Un cuento
frívolo sobre lo de que el dinero no da la felicidad…
Título original: Rich and Strange
Año: 1931
Duración: 83 min.
País: Reino Unido
Dirección: Alfred Hitchcock
Guion: Alma Reville, Val
Valentine. Novela: Dale Collins
Reparto: Henry Kendall; Joan Barry; Percy Marmont; Betty Amann; Elsie
Randolph; Arty Ash; Aubrey Dexter; Hannah Jones; Bill Shine.
Música: Adolph Hallis
Fotografía: Jack E. Cox,
Charles Martin (B&W).
Aun siendo la
vigesimotercera película inglesa de Sir Alfred, y quedándole por dirigir
algunas más antes de dar el salto a Usamérica, es cierto que nos hallamos ante
un Hitchcock claramente menor, no solo por el desequilibrado reparto o por la
deslavazada historia, a medio camino entre el experimento sociológico, el cine
de aventuras y la alta comedia, sino porque esa indeterminación genérica va a
pesar lo suyo en la relativa falta de pulso narrativo que solo acierta en
ocasiones muy aisladas, y no por falta de medios ni de motivación, porque no se
trata de una obra de encargo sino nacida a iniciativa del matrimonio
Hitchcock-Reville, porque, de alguna manera les recordaba un viaje en barco que
ellos mismos habían hecho, ignoro si fue a propósito de su luna de miel, como
loe he leído a alguien sin ulterior verificación. La elección del protagonista,
el sosísimo Henry Kendall, quien solo está gracioso al comienzo de la película,
convertido en el único trabajador al que no se le abre el paraguas al salir del
trabajo, una salida cinematográficamente prometedora, pero escasamente
cumplidora. La protagonista, la rubia de facciones modernas Joan Barry, de
quien se han de hacer enormes esfuerzos para intentar comprender qué le atrajo
del patán para convertirse en su marido, es de lo poquito que se salva en una
película que, como decía en el título, parece un experimento sociológico. Después
de haber comprobado los espectadores lo insípida que es una vida sin grandes
recursos económicos, un tío rico del marido les hace llegar una fortuna para
que la usen en lo que crean conveniente. Como el marido sueña con un viaje por
mar, allá que se embarcan en un transatlántico, dispuestos a un periplo que los
lleve a sitios exóticos, aunque, en realidad, son ellos los exóticos en una
travesía en la que cada uno por su lado caerán prisioneros de dos hechizos muy
distintos: una aventurera, mujer fatal, seduce al marido; un capitán de apuesta
figura y respetuosas maneras la seduce a ella, quien cede al verse abandonada
por su marido. Las numerosas escenas del barco, el escenario principal de la
trama, porque los exteriores son material rodado que usa Hitchcock, adoptan más
un aire de comedia bufa que de drama matrimonial, y a ello contribuyen algunos
personajes francamente ridículos, como la dama cegata enamorada, o el propio
marido disfrazado de árabe para una fiesta, con la peculiar seducción de la
bella fatal que consigue arrancarle una buena suma antes de desaparecer en una
escala. Cuando ambos esposos pasan de su anunciado divorcio a la realidad de
verse ambos abandonados, el navío choca con un obstáculo y, habiendo quedado la
puerta de su camerino cerrada, ambos se reconcilian y se disponen a morir como
hasta entonces habían vivido, sin hacer ruido. El nuevo día les pilla, sin
embargo, con el barco escorado y con libre acceso a lo que aún no se ha hundido
del barco a través de la claraboya. Aprovechando que un junco chino se acerca
para desvalijar lo que puedan del barco antes de que se hunda, el matrimonio se
traslada al barco chino y desde él contemplan cómo uno de los compañeros queda
atrapado en una cuerda y se ahoga frente a la inmovilidad de sus compañeros.

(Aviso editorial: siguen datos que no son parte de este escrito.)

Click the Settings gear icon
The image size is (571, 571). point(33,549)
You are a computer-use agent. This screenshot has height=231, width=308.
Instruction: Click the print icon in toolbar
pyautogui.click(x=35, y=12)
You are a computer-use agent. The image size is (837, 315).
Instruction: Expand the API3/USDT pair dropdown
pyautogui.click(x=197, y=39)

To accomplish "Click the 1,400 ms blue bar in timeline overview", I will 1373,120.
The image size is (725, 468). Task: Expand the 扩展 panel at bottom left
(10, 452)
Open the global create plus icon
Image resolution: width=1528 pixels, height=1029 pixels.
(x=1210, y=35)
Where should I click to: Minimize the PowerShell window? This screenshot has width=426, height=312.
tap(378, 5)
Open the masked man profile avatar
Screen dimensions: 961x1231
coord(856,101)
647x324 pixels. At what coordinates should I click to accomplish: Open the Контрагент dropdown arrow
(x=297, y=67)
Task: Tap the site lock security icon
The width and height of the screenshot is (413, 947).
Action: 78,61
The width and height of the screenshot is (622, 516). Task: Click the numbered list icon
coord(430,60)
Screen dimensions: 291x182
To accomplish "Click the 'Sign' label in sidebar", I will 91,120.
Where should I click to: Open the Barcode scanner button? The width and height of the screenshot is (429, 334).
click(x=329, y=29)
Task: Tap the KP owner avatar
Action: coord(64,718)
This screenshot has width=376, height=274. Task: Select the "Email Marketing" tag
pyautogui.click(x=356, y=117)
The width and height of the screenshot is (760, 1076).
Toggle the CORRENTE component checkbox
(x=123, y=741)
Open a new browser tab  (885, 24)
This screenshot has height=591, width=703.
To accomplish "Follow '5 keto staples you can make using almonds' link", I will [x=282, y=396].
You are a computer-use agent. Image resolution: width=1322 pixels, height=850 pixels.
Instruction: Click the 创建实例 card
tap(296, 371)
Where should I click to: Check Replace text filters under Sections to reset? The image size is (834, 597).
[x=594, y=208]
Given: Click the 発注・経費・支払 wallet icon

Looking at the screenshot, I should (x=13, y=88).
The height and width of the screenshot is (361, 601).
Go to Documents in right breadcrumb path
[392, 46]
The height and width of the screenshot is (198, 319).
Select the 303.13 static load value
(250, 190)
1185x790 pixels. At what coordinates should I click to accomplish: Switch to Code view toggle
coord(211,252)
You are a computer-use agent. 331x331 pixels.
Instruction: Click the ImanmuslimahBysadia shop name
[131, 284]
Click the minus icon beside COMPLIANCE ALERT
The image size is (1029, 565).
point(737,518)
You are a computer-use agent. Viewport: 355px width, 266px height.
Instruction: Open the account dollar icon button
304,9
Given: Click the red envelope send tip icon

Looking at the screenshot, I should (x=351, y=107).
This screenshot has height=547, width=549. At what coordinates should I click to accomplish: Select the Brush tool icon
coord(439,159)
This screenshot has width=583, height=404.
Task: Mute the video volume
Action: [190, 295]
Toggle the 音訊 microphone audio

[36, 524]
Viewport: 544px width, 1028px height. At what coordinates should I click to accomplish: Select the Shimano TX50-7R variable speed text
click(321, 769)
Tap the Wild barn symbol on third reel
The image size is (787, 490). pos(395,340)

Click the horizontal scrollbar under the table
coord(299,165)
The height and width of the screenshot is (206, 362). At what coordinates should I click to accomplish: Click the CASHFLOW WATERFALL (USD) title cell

Más tarde, les dan de comer, comida que ellos devoran hasta que el cruel de Sir
Alfred, hace que un chino clave la piel del gato que se había salvado con
ellos, en cubierta para que se seque al sol…
Con afortunadas
elipsis que aligeran la poco dinámica obra, a pesar de algunos golpes
ingeniosos, el matrimonio regresa a Londres, dispuesto a reanudar su insípida
vida, renunciando a los «placeres» de la vida muelle que puede deparar el
dinero.
Las escenas
del hundimiento y de la convivencia con la tripulación china son de lo
mejorcito de la película, sobre todo por la particular inferioridad de la
pareja en una situación de supervivencia a la que no están acostumbrados, y por
los apuntes de choque cultural entre la pareja y los tripulantes. Si como al
parecer le dijo Hitchcock a Truffaut, en una entrevista fundamental para
entender el cine del inglés, el final de la película hubiese sido el que él
había proyectado, muy otra sería la película, desde luego, porque la pareja
acababa su odisea yendo a ver al genial director para explicarle, al modo unamuniano,
que han vivido una obra que merece ser llevada a la pantalla, aunque Hitchcock
les disuade de que eso sea cierto. La humorada, entonces, si no hubiera
permitido repensar toda la película, sí que hubiera tenido un broche genial. El
gran problema que plantea la película, en realidad, es el del gran desconocimiento
que tienen los esposos, uno del otro, cuando están obligados a convivir fuera
de los pocos momentos que les dejan libres las ocupaciones cotidianas de ambas.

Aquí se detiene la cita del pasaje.